• _Text passage_
Work An Hour 2000 is an initiative of Asha for Education [] to raise funds for underprivileged children in India.

The web site was launched on July 4 to highlight literacy issues in India and raise funds for some education projects it supports. Symbolically, on August 15 people from all over the world can donate an hour of their salary or more towards this cause.

Asha for Education
In the summer of 1991, some graduate students at University of California, Berkeley, including V J P Srivastavoy, Dr Sandeep Pandey and Deepak Gupta, got together to think of ways to play a role in the development of India, the country of their birth. They shared the belief that education is an essential prerequisite and an effective catalyst for socio-economic change.

Basic education became the agenda for the action group that emerged from this gathering. They agreed upon the name Asha - which means hope in several Indian languages. The team attended almost all local Indian cultural programs around Berkeley and distributed pamphlets. Donations flowed in.

"The first few meetings were poorly attended. But within two months, we had quite a large group of people, many of whom just wanted to discuss problems. Once we settled on action, the group shrunk to 10 active members." Richa Govil, president of Asha, remembers.

Asha galvanized volunteers from various cities in the US, many of whom were beneficiaries of subsidised education in India and seemed to be waiting for the cue. Today, there are over 30 chapters of Asha in the US, India, Canada and Australia. Zero overheads ensure that all funds go directly to the projects.

The WAH-worthiness of a project is decided by its unique selling points in terms of being primarily a product of local initiative, being fundamentally far reaching, innovative and providing as a model features which can be incorporated in similar ventures elsewhere. Asha has identified three projects this year after extensive research.

Giving Irulas their due
Irulas are tribal people of the Negrito race, living mainly in Thiruvallur district. The Forest Protection Bill of 1976 ended the traditional livelihood of the Irulas, who sold firewood, wax, and honey collected from the forests.

• _Information given_
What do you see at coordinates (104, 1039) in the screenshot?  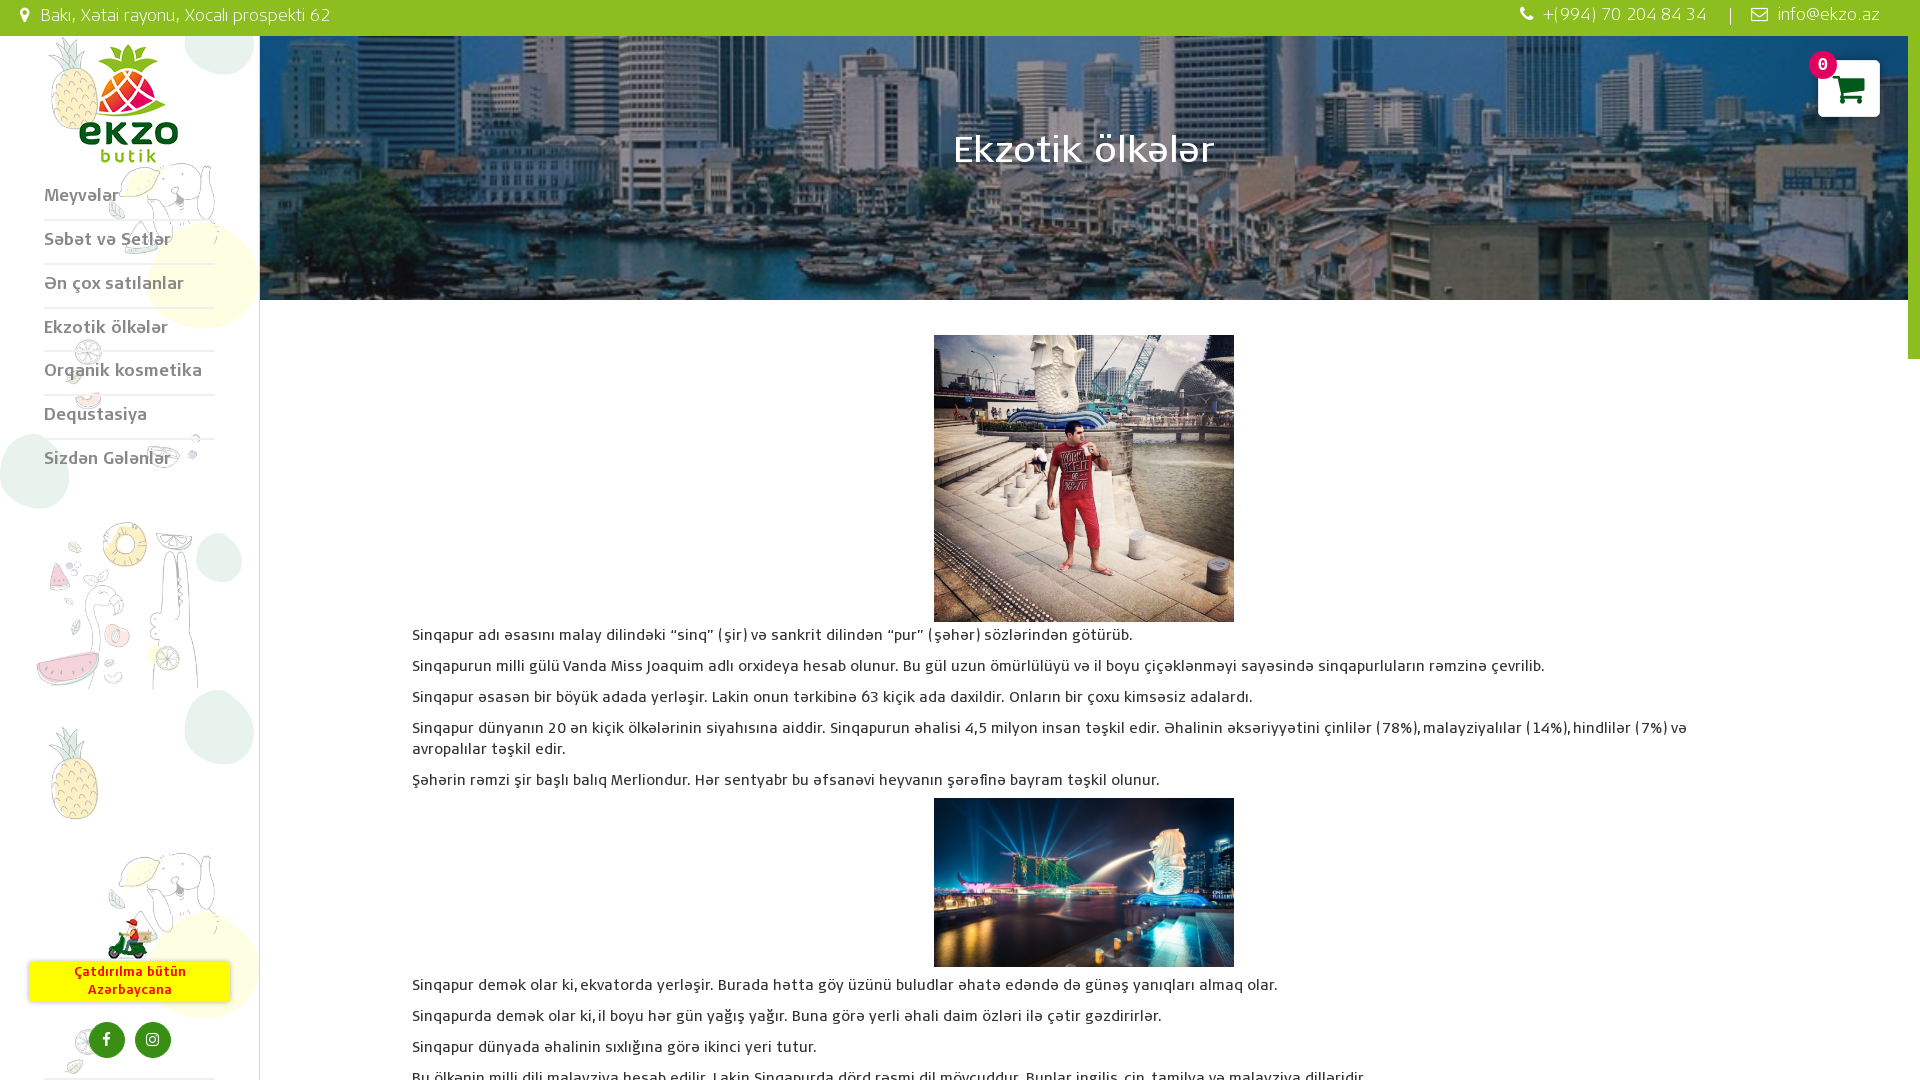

...

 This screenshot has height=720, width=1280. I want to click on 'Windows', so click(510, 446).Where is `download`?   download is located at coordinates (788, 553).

• _The task_
Transcribe the passage about Asha for Education from "Work An Hour" up to and including "towards this cause.". The listing has no connection to the passage about Asha for Education.

• _Task result_
Work An Hour 2000 is an initiative of Asha for Education [] to raise funds for underprivileged children in India.

The web site was launched on July 4 to highlight literacy issues in India and raise funds for some education projects it supports. Symbolically, on August 15 people from all over the world can donate an hour of their salary or more towards this cause.